Insecurity and distress
This lack of knowledge of the reality of transgender people means that “not only do they pass from one health professional to another like a hot potato, but they carry a great emotional burden,” says Sara Tremblay, health researcher. trans people and speaker at the conference. They often educate doctors or reassure them that they can treat them. They experience insecure medical situations, “such as this person who is told by a doctor that he does not know what to do with his case, but that he will try something. It has a good intention, but it’s clumsy! »
For young trans people seeking hormone therapy, access to care is sometimes complex. Because pediatricians do not feel equipped to support a gender transition, more than a year can pass before an adolescent between the ages of 14 and 18 has access to a gender affirmation clinic. “The young person can then wait 12 months more to get their first prescription,” underlines Annie Pullen Sansfaçon, full professor at the School of Social Work at the University of Montreal, holder of the Canada Research Chair in partnership research and empowerment vulnerable young people and speaker at the conference.
This wait, similar for adults who opt for surgical intervention, can be difficult to cope with in this pivotal period that is adolescence, but there is no point in rushing things. In general, the standards of care of the World Association of Professionals for Transgender Health (WPATH), which recommends, for example, a certain number of meetings with a professional at each stage of the transition, are respected by doctors. However, the distress of these young people is sometimes such that “some choose hormones bought online or on the street,” says the professor. We therefore need more professionals with the knowledge to support them and make them understand the options available to them.”

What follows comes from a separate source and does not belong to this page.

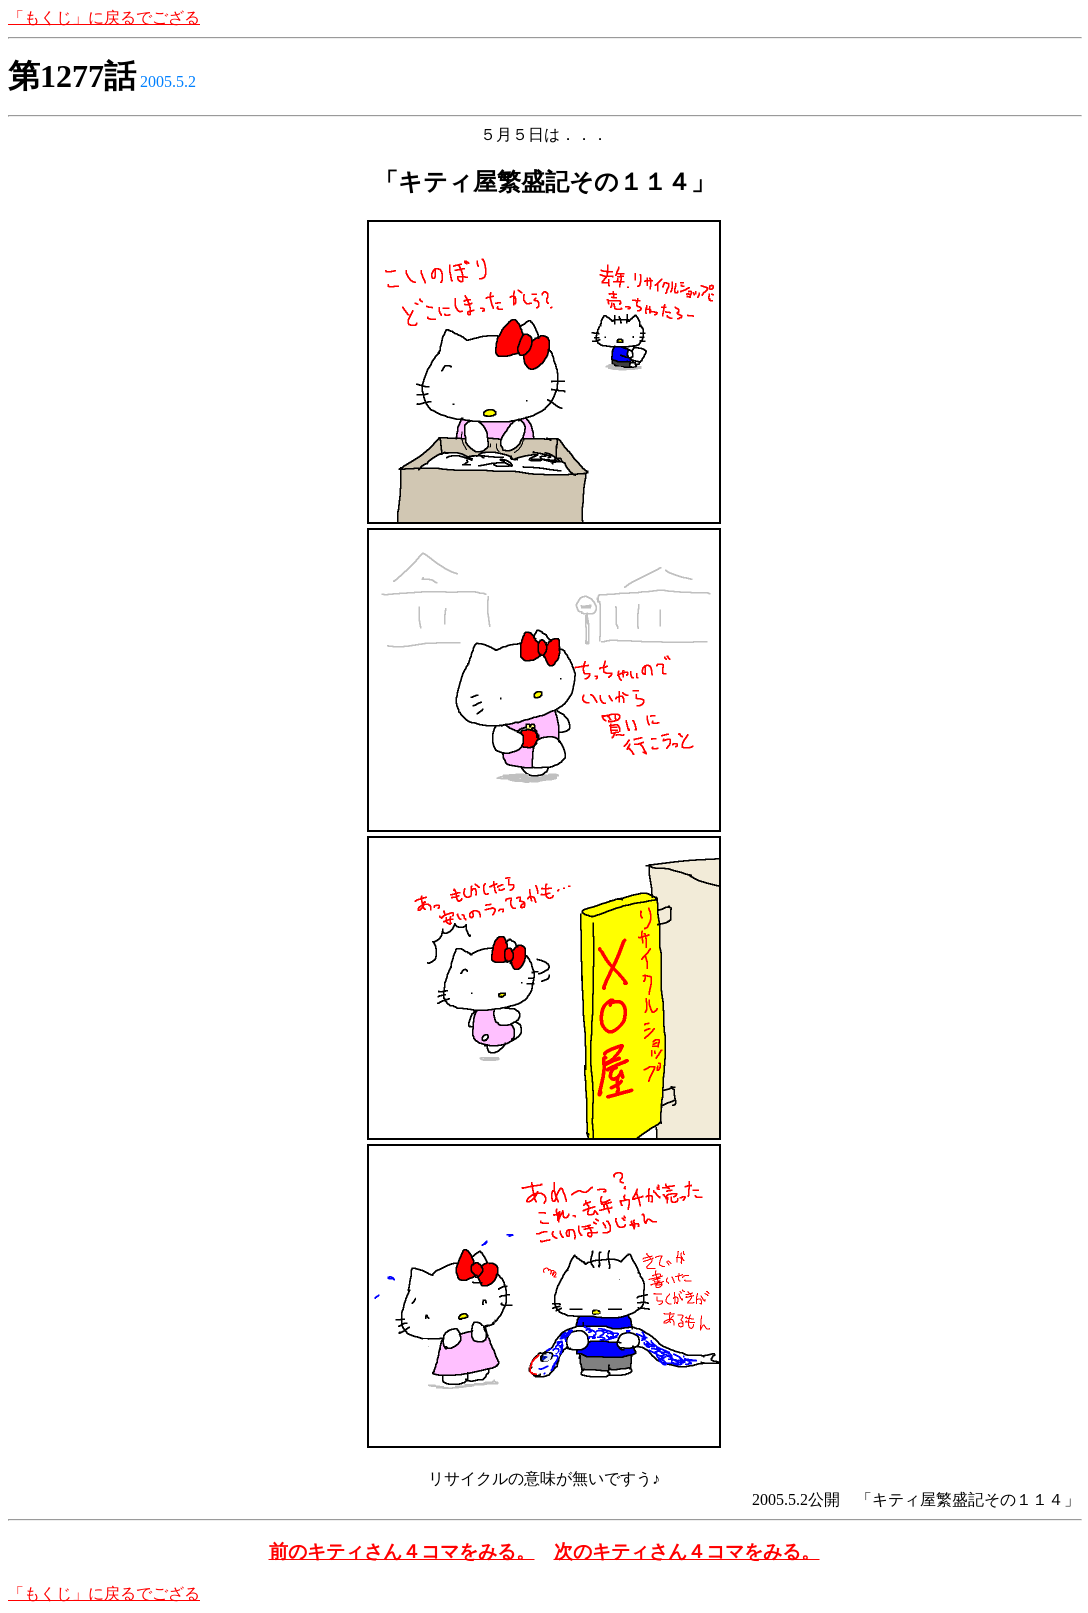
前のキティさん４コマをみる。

Prejudices and inequalities
Because social prejudices against transgender people are still present, they sometimes color the care they receive. In some cases, lack of education leads to repeated microaggressions. “Saying transgender to refer to a transgender person,” explains M.me Tremblay is placing emphasis on the genital system, when it is a question of identity. To be told by a doctor, in a casual tone, that he may be wrong in the terms he uses, is denigrating. »

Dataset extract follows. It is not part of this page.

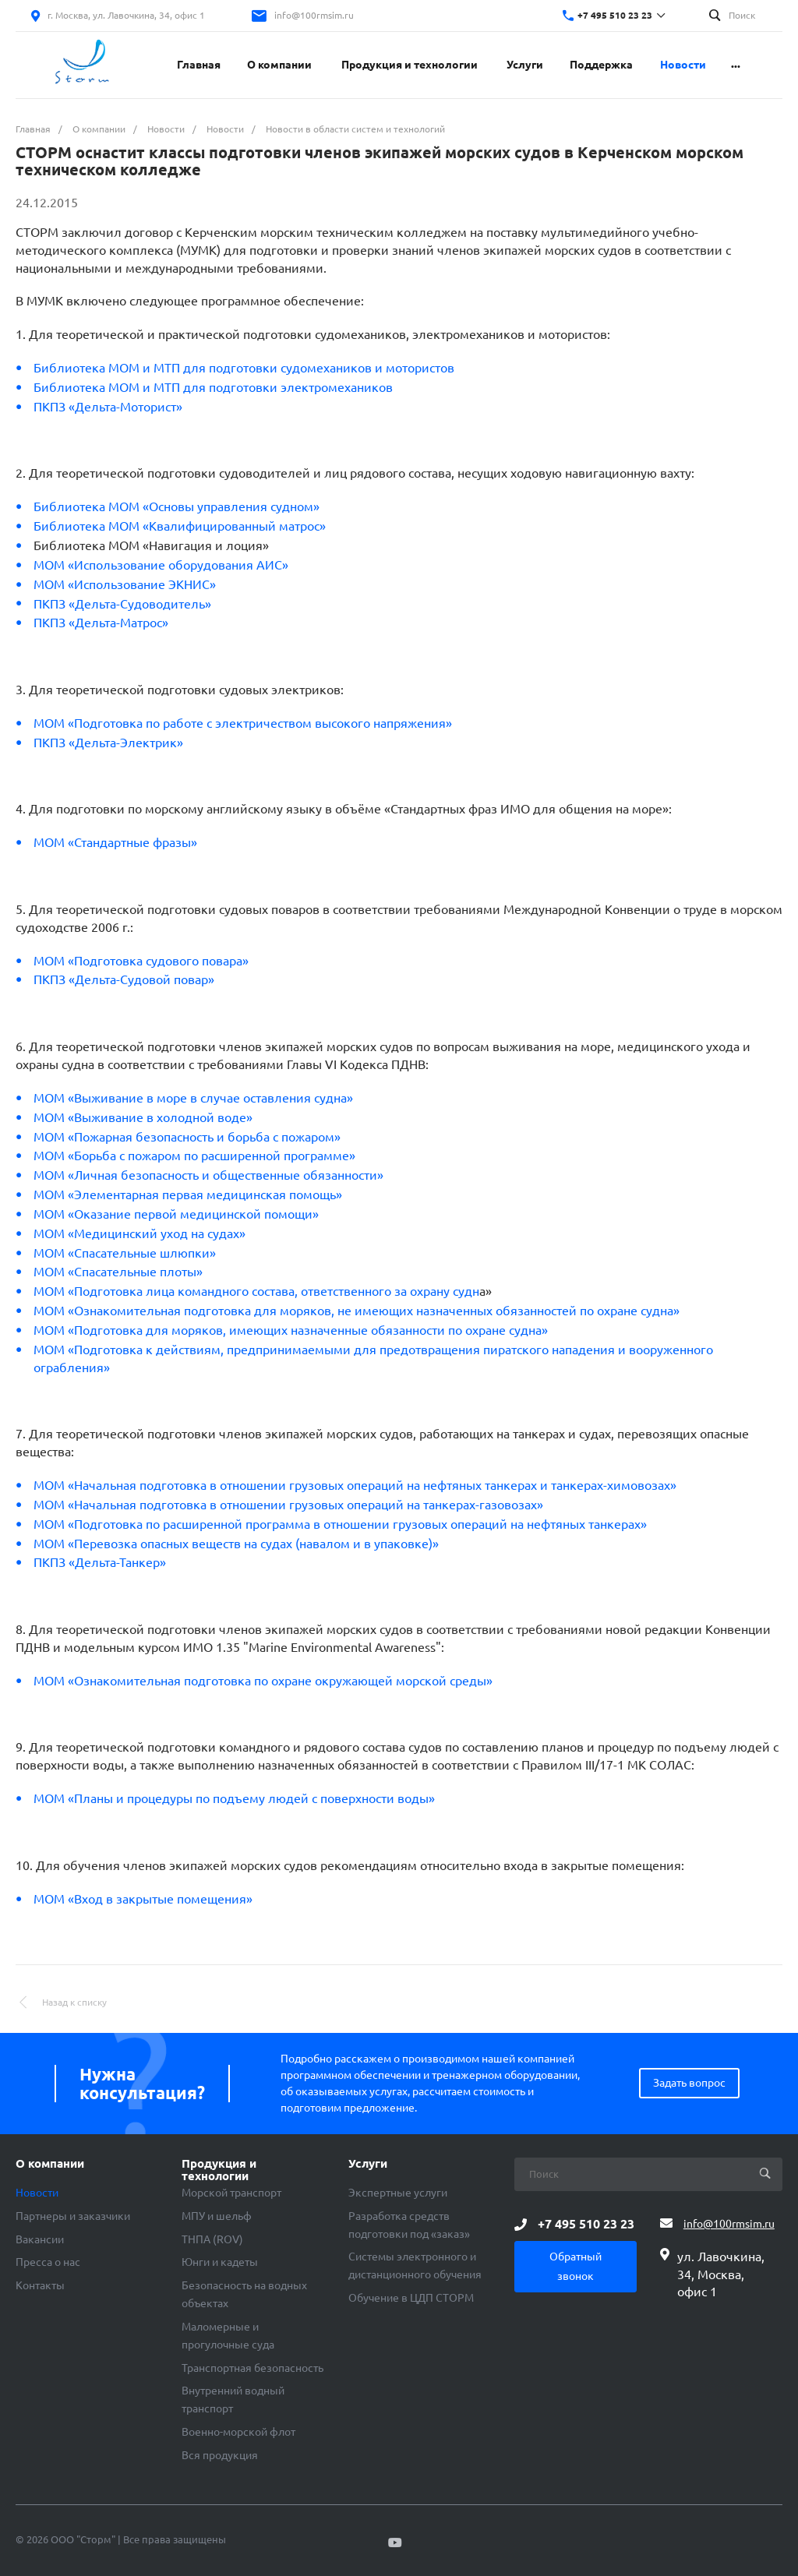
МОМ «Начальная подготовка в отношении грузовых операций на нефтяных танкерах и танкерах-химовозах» (355, 1485)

If accessing gender reassignment surgery is a relief for a transgender woman who wishes it, it is not always the end of obstacles. “Coverage from the Régie de l’assurance santé du Québec is such that the surgical transition of a trans woman costs around $10,000. That of a trans man is… free! » says Mme Tremblay. Indeed, certain female hormones are not covered, just like breast augmentation, unlike mastectomy. “It’s a misogynistic system,” laments Mr. Bolduc, “in which exceptions are not part of the billing system. »
In addition to education on gender-affirming care in the health system, it is necessary to facilitate the path to take to begin a transition. “For transgender people who suffer from attention deficit disorder, for example, the paperwork to be completed and the follow-up with authorities is a labyrinth,” believes M.me Tremblay. In this sense, a care corridor for transgender people is emerging in Quebec and health professionals sensitive to the cause have built communities of practice. As Mr. Bolduc maintains, it is not a question of transforming the health system for transgender people, but “if the accessibility of the system improves for the general population, it will also improve for them”.